▸ **WORK REQUIRED**
The entries are to be returned exactly as written.

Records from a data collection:
┄┄┄┄┄┄┄┄┄┄

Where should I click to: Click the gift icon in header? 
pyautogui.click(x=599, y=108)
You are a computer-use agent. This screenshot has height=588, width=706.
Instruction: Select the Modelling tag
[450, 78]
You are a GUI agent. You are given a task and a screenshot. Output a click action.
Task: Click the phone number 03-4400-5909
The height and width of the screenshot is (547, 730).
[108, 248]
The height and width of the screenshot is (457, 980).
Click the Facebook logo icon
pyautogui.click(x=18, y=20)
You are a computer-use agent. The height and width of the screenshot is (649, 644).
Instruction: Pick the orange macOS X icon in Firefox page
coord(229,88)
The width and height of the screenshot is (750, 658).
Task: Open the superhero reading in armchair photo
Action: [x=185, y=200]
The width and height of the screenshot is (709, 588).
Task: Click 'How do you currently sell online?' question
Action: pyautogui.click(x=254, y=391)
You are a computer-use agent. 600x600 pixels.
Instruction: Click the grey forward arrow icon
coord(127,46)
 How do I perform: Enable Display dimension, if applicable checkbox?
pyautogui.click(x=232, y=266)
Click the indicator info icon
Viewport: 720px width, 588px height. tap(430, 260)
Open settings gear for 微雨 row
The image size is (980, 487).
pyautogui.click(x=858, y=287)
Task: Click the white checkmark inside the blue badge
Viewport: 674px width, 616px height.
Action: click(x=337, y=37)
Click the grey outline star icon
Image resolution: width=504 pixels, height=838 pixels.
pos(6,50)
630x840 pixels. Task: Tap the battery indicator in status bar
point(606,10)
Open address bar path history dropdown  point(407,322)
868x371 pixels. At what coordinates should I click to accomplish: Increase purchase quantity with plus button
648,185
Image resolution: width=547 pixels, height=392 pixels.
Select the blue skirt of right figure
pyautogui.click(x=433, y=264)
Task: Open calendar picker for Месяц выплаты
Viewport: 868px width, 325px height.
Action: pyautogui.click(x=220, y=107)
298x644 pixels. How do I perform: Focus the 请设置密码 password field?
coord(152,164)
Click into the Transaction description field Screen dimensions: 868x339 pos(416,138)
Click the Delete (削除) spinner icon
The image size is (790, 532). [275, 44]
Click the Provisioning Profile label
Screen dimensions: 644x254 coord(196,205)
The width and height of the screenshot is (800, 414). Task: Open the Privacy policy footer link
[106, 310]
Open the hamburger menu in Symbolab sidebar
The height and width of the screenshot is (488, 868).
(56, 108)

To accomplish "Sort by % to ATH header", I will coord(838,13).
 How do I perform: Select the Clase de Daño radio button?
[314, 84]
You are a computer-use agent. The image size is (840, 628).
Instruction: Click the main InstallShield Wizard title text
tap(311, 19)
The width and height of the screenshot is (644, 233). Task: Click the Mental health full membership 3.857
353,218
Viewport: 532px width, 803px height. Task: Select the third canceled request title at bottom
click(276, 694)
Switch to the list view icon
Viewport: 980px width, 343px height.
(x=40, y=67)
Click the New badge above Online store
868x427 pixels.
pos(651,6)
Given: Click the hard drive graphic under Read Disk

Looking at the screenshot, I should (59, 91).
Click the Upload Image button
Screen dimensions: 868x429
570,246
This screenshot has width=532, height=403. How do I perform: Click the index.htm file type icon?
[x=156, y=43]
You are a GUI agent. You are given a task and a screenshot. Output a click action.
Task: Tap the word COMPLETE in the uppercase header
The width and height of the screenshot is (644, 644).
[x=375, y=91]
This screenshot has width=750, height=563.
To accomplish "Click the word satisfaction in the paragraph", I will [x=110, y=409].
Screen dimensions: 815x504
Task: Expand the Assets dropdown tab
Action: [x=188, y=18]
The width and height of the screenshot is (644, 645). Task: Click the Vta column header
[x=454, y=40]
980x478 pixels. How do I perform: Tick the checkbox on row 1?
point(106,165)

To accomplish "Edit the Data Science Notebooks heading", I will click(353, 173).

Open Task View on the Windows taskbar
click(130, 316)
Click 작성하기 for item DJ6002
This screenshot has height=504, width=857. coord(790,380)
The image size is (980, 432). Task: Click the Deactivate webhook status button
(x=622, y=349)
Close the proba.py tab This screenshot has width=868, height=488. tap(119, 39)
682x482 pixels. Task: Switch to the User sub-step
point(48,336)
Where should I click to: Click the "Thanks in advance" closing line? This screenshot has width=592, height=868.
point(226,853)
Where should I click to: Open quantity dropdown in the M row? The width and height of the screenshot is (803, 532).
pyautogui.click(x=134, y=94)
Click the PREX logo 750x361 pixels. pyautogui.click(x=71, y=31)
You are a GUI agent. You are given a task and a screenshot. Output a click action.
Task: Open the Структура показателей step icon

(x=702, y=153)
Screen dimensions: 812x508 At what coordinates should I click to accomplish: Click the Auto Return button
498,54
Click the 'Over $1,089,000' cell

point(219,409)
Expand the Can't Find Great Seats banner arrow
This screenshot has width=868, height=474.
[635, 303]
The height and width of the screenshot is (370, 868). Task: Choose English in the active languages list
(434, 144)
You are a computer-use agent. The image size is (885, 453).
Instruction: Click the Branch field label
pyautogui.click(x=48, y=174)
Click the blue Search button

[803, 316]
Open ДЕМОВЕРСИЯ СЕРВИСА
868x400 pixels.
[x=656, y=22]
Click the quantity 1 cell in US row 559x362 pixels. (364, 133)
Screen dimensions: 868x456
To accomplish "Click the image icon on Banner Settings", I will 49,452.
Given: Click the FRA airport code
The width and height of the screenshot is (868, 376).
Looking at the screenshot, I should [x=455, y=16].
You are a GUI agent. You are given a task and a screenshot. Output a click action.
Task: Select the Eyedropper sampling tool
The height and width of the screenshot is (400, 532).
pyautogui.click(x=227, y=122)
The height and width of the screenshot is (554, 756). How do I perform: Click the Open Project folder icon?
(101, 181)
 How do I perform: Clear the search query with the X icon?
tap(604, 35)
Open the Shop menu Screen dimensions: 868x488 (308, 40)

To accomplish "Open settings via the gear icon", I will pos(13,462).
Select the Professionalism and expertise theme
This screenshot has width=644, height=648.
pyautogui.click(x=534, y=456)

┄┄┄┄┄┄┄┄┄┄

▸ **ANSWER AREA**
Where should I click to: Click the gift icon in header? 
pyautogui.click(x=599, y=108)
You are a computer-use agent. This screenshot has height=588, width=706.
Instruction: Select the Modelling tag
[450, 78]
You are a GUI agent. You are given a task and a screenshot. Output a click action.
Task: Click the phone number 03-4400-5909
The height and width of the screenshot is (547, 730).
[108, 248]
The height and width of the screenshot is (457, 980).
Click the Facebook logo icon
pyautogui.click(x=18, y=20)
You are a computer-use agent. The height and width of the screenshot is (649, 644).
Instruction: Pick the orange macOS X icon in Firefox page
coord(229,88)
The width and height of the screenshot is (750, 658).
Task: Open the superhero reading in armchair photo
Action: [x=185, y=200]
The width and height of the screenshot is (709, 588).
Task: Click 'How do you currently sell online?' question
Action: pyautogui.click(x=254, y=391)
You are a computer-use agent. 600x600 pixels.
Instruction: Click the grey forward arrow icon
coord(127,46)
 How do I perform: Enable Display dimension, if applicable checkbox?
pyautogui.click(x=232, y=266)
Click the indicator info icon
Viewport: 720px width, 588px height. tap(430, 260)
Open settings gear for 微雨 row
The image size is (980, 487).
pyautogui.click(x=858, y=287)
Task: Click the white checkmark inside the blue badge
Viewport: 674px width, 616px height.
Action: click(x=337, y=37)
Click the grey outline star icon
Image resolution: width=504 pixels, height=838 pixels.
pos(6,50)
630x840 pixels. Task: Tap the battery indicator in status bar
point(606,10)
Open address bar path history dropdown  point(407,322)
868x371 pixels. At what coordinates should I click to accomplish: Increase purchase quantity with plus button
648,185
Image resolution: width=547 pixels, height=392 pixels.
Select the blue skirt of right figure
pyautogui.click(x=433, y=264)
Task: Open calendar picker for Месяц выплаты
Viewport: 868px width, 325px height.
Action: pyautogui.click(x=220, y=107)
298x644 pixels. How do I perform: Focus the 请设置密码 password field?
coord(152,164)
Click into the Transaction description field Screen dimensions: 868x339 pos(416,138)
Click the Delete (削除) spinner icon
The image size is (790, 532). [275, 44]
Click the Provisioning Profile label
Screen dimensions: 644x254 coord(196,205)
The width and height of the screenshot is (800, 414). Task: Open the Privacy policy footer link
[106, 310]
Open the hamburger menu in Symbolab sidebar
The height and width of the screenshot is (488, 868).
(56, 108)

To accomplish "Sort by % to ATH header", I will coord(838,13).
 How do I perform: Select the Clase de Daño radio button?
[314, 84]
You are a computer-use agent. The image size is (840, 628).
Instruction: Click the main InstallShield Wizard title text
tap(311, 19)
The width and height of the screenshot is (644, 233). Task: Click the Mental health full membership 3.857
353,218
Viewport: 532px width, 803px height. Task: Select the third canceled request title at bottom
click(276, 694)
Switch to the list view icon
Viewport: 980px width, 343px height.
(x=40, y=67)
Click the New badge above Online store
868x427 pixels.
pos(651,6)
Given: Click the hard drive graphic under Read Disk

Looking at the screenshot, I should (59, 91).
Click the Upload Image button
Screen dimensions: 868x429
570,246
This screenshot has width=532, height=403. How do I perform: Click the index.htm file type icon?
[x=156, y=43]
You are a GUI agent. You are given a task and a screenshot. Output a click action.
Task: Tap the word COMPLETE in the uppercase header
The width and height of the screenshot is (644, 644).
[x=375, y=91]
This screenshot has width=750, height=563.
To accomplish "Click the word satisfaction in the paragraph", I will [x=110, y=409].
Screen dimensions: 815x504
Task: Expand the Assets dropdown tab
Action: [x=188, y=18]
The width and height of the screenshot is (644, 645). Task: Click the Vta column header
[x=454, y=40]
980x478 pixels. How do I perform: Tick the checkbox on row 1?
point(106,165)

To accomplish "Edit the Data Science Notebooks heading", I will click(353, 173).

Open Task View on the Windows taskbar
click(130, 316)
Click 작성하기 for item DJ6002
This screenshot has height=504, width=857. coord(790,380)
The image size is (980, 432). Task: Click the Deactivate webhook status button
(x=622, y=349)
Close the proba.py tab This screenshot has width=868, height=488. tap(119, 39)
682x482 pixels. Task: Switch to the User sub-step
point(48,336)
Where should I click to: Click the "Thanks in advance" closing line? This screenshot has width=592, height=868.
point(226,853)
Where should I click to: Open quantity dropdown in the M row? The width and height of the screenshot is (803, 532).
pyautogui.click(x=134, y=94)
Click the PREX logo 750x361 pixels. pyautogui.click(x=71, y=31)
You are a GUI agent. You are given a task and a screenshot. Output a click action.
Task: Open the Структура показателей step icon

(x=702, y=153)
Screen dimensions: 812x508 At what coordinates should I click to accomplish: Click the Auto Return button
498,54
Click the 'Over $1,089,000' cell

point(219,409)
Expand the Can't Find Great Seats banner arrow
This screenshot has width=868, height=474.
[635, 303]
The height and width of the screenshot is (370, 868). Task: Choose English in the active languages list
(434, 144)
You are a computer-use agent. The image size is (885, 453).
Instruction: Click the Branch field label
pyautogui.click(x=48, y=174)
Click the blue Search button

[803, 316]
Open ДЕМОВЕРСИЯ СЕРВИСА
868x400 pixels.
[x=656, y=22]
Click the quantity 1 cell in US row 559x362 pixels. (364, 133)
Screen dimensions: 868x456
To accomplish "Click the image icon on Banner Settings", I will 49,452.
Given: Click the FRA airport code
The width and height of the screenshot is (868, 376).
Looking at the screenshot, I should [x=455, y=16].
You are a GUI agent. You are given a task and a screenshot. Output a click action.
Task: Select the Eyedropper sampling tool
The height and width of the screenshot is (400, 532).
pyautogui.click(x=227, y=122)
The height and width of the screenshot is (554, 756). How do I perform: Click the Open Project folder icon?
(101, 181)
 How do I perform: Clear the search query with the X icon?
tap(604, 35)
Open the Shop menu Screen dimensions: 868x488 (308, 40)

To accomplish "Open settings via the gear icon", I will pos(13,462).
Select the Professionalism and expertise theme
This screenshot has width=644, height=648.
pyautogui.click(x=534, y=456)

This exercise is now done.